▶ _EXERCISE_:
Set out the listing below as a Markdown table with a Row column holding the line number and a Text column holding the line, leaving out any blank lines.
##### DATA SECTION #####
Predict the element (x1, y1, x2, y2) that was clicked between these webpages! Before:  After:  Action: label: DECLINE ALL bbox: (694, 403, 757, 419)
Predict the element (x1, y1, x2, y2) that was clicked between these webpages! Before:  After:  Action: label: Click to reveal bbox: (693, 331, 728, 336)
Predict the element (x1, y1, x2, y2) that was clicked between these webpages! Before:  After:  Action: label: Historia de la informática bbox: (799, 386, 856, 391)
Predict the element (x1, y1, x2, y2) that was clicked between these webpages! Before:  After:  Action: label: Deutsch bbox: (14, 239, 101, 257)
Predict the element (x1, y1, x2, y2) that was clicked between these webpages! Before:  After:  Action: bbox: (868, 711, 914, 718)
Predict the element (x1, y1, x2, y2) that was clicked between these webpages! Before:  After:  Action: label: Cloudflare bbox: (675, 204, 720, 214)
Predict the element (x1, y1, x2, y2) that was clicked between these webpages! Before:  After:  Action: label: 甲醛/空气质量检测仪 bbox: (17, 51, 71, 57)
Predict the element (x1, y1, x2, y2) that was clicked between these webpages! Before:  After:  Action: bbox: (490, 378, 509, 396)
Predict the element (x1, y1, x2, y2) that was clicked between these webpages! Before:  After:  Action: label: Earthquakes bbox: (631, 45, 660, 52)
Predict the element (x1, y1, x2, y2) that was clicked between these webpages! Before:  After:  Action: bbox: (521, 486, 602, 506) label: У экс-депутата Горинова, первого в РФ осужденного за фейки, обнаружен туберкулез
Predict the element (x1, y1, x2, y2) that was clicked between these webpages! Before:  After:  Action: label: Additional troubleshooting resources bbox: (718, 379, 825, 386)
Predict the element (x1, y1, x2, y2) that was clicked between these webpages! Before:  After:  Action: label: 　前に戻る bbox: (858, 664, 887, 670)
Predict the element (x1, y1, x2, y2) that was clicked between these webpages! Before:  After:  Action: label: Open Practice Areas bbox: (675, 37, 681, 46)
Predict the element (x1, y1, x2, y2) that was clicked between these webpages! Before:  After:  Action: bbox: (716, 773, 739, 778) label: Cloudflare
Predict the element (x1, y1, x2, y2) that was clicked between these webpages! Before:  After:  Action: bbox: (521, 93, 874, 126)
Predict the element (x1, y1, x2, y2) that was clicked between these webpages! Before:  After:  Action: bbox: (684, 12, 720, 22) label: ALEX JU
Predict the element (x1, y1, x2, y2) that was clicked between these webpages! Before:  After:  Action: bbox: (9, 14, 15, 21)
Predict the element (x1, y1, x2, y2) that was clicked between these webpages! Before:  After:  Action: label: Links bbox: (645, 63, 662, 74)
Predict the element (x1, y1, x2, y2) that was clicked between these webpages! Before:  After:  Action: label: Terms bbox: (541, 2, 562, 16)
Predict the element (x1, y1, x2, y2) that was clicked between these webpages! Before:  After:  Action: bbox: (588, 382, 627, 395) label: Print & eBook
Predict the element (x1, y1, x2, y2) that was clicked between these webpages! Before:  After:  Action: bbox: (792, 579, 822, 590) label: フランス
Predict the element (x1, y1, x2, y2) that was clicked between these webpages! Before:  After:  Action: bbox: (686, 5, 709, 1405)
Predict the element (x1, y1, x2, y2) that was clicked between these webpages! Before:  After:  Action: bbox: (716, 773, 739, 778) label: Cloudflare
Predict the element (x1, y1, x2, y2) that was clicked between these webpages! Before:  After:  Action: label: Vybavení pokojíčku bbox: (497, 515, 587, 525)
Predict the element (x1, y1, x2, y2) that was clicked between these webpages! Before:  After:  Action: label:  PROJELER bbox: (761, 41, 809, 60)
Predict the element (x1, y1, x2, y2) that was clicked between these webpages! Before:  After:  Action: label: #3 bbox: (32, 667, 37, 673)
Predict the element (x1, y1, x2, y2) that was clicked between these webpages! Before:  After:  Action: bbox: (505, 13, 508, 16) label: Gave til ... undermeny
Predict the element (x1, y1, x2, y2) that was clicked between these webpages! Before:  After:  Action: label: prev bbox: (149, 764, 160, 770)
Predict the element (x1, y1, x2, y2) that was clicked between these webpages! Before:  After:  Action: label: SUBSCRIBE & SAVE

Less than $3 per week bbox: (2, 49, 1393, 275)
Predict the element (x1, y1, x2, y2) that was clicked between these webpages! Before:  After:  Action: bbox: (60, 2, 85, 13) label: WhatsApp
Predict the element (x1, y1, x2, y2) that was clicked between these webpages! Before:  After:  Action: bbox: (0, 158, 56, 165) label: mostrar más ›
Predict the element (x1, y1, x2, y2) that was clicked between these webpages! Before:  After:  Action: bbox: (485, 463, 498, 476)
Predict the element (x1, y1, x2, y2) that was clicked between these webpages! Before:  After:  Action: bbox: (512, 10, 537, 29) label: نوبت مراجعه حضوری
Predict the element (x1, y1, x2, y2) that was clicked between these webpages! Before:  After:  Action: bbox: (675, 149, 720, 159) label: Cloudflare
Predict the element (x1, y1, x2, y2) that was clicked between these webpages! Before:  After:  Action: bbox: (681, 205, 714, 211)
#####
▶ _COMPLETED EXERCISE_:
| Row | Text |
|---|---|
| 1 | Predict the element (x1, y1, x2, y2) that was clicked between these webpages! Before:  After:  Action: label: DECLINE ALL bbox: (694, 403, 757, 419) |
| 2 | Predict the element (x1, y1, x2, y2) that was clicked between these webpages! Before:  After:  Action: label: Click to reveal bbox: (693, 331, 728, 336) |
| 3 | Predict the element (x1, y1, x2, y2) that was clicked between these webpages! Before:  After:  Action: label: Historia de la informática bbox: (799, 386, 856, 391) |
| 4 | Predict the element (x1, y1, x2, y2) that was clicked between these webpages! Before:  After:  Action: label: Deutsch bbox: (14, 239, 101, 257) |
| 5 | Predict the element (x1, y1, x2, y2) that was clicked between these webpages! Before:  After:  Action: bbox: (868, 711, 914, 718) |
| 6 | Predict the element (x1, y1, x2, y2) that was clicked between these webpages! Before:  After:  Action: label: Cloudflare bbox: (675, 204, 720, 214) |
| 7 | Predict the element (x1, y1, x2, y2) that was clicked between these webpages! Before:  After:  Action: label: 甲醛/空气质量检测仪 bbox: (17, 51, 71, 57) |
| 8 | Predict the element (x1, y1, x2, y2) that was clicked between these webpages! Before:  After:  Action: bbox: (490, 378, 509, 396) |
| 9 | Predict the element (x1, y1, x2, y2) that was clicked between these webpages! Before:  After:  Action: label: Earthquakes bbox: (631, 45, 660, 52) |
| 10 | Predict the element (x1, y1, x2, y2) that was clicked between these webpages! Before:  After:  Action: bbox: (521, 486, 602, 506) label: У экс-депутата Горинова, первого в РФ осужденного за фейки, обнаружен туберкулез |
| 11 | Predict the element (x1, y1, x2, y2) that was clicked between these webpages! Before:  After:  Action: label: Additional troubleshooting resources bbox: (718, 379, 825, 386) |
| 12 | Predict the element (x1, y1, x2, y2) that was clicked between these webpages! Before:  After:  Action: label: 　前に戻る bbox: (858, 664, 887, 670) |
| 13 | Predict the element (x1, y1, x2, y2) that was clicked between these webpages! Before:  After:  Action: label: Open Practice Areas bbox: (675, 37, 681, 46) |
| 14 | Predict the element (x1, y1, x2, y2) that was clicked between these webpages! Before:  After:  Action: bbox: (716, 773, 739, 778) label: Cloudflare |
| 15 | Predict the element (x1, y1, x2, y2) that was clicked between these webpages! Before:  After:  Action: bbox: (521, 93, 874, 126) |
| 16 | Predict the element (x1, y1, x2, y2) that was clicked between these webpages! Before:  After:  Action: bbox: (684, 12, 720, 22) label: ALEX JU |
| 17 | Predict the element (x1, y1, x2, y2) that was clicked between these webpages! Before:  After:  Action: bbox: (9, 14, 15, 21) |
| 18 | Predict the element (x1, y1, x2, y2) that was clicked between these webpages! Before:  After:  Action: label: Links bbox: (645, 63, 662, 74) |
| 19 | Predict the element (x1, y1, x2, y2) that was clicked between these webpages! Before:  After:  Action: label: Terms bbox: (541, 2, 562, 16) |
| 20 | Predict the element (x1, y1, x2, y2) that was clicked between these webpages! Before:  After:  Action: bbox: (588, 382, 627, 395) label: Print & eBook |
| 21 | Predict the element (x1, y1, x2, y2) that was clicked between these webpages! Before:  After:  Action: bbox: (792, 579, 822, 590) label: フランス |
| 22 | Predict the element (x1, y1, x2, y2) that was clicked between these webpages! Before:  After:  Action: bbox: (686, 5, 709, 1405) |
| 23 | Predict the element (x1, y1, x2, y2) that was clicked between these webpages! Before:  After:  Action: bbox: (716, 773, 739, 778) label: Cloudflare |
| 24 | Predict the element (x1, y1, x2, y2) that was clicked between these webpages! Before:  After:  Action: label: Vybavení pokojíčku bbox: (497, 515, 587, 525) |
| 25 | Predict the element (x1, y1, x2, y2) that was clicked between these webpages! Before:  After:  Action: label:  PROJELER bbox: (761, 41, 809, 60) |
| 26 | Predict the element (x1, y1, x2, y2) that was clicked between these webpages! Before:  After:  Action: label: #3 bbox: (32, 667, 37, 673) |
| 27 | Predict the element (x1, y1, x2, y2) that was clicked between these webpages! Before:  After:  Action: bbox: (505, 13, 508, 16) label: Gave til ... undermeny |
| 28 | Predict the element (x1, y1, x2, y2) that was clicked between these webpages! Before:  After:  Action: label: prev bbox: (149, 764, 160, 770) |
| 29 | Predict the element (x1, y1, x2, y2) that was clicked between these webpages! Before:  After:  Action: label: SUBSCRIBE & SAVE |
| 30 | Less than $3 per week bbox: (2, 49, 1393, 275) |
| 31 | Predict the element (x1, y1, x2, y2) that was clicked between these webpages! Before:  After:  Action: bbox: (60, 2, 85, 13) label: WhatsApp |
| 32 | Predict the element (x1, y1, x2, y2) that was clicked between these webpages! Before:  After:  Action: bbox: (0, 158, 56, 165) label: mostrar más › |
| 33 | Predict the element (x1, y1, x2, y2) that was clicked between these webpages! Before:  After:  Action: bbox: (485, 463, 498, 476) |
| 34 | Predict the element (x1, y1, x2, y2) that was clicked between these webpages! Before:  After:  Action: bbox: (512, 10, 537, 29) label: نوبت مراجعه حضوری |
| 35 | Predict the element (x1, y1, x2, y2) that was clicked between these webpages! Before:  After:  Action: bbox: (675, 149, 720, 159) label: Cloudflare |
| 36 | Predict the element (x1, y1, x2, y2) that was clicked between these webpages! Before:  After:  Action: bbox: (681, 205, 714, 211) |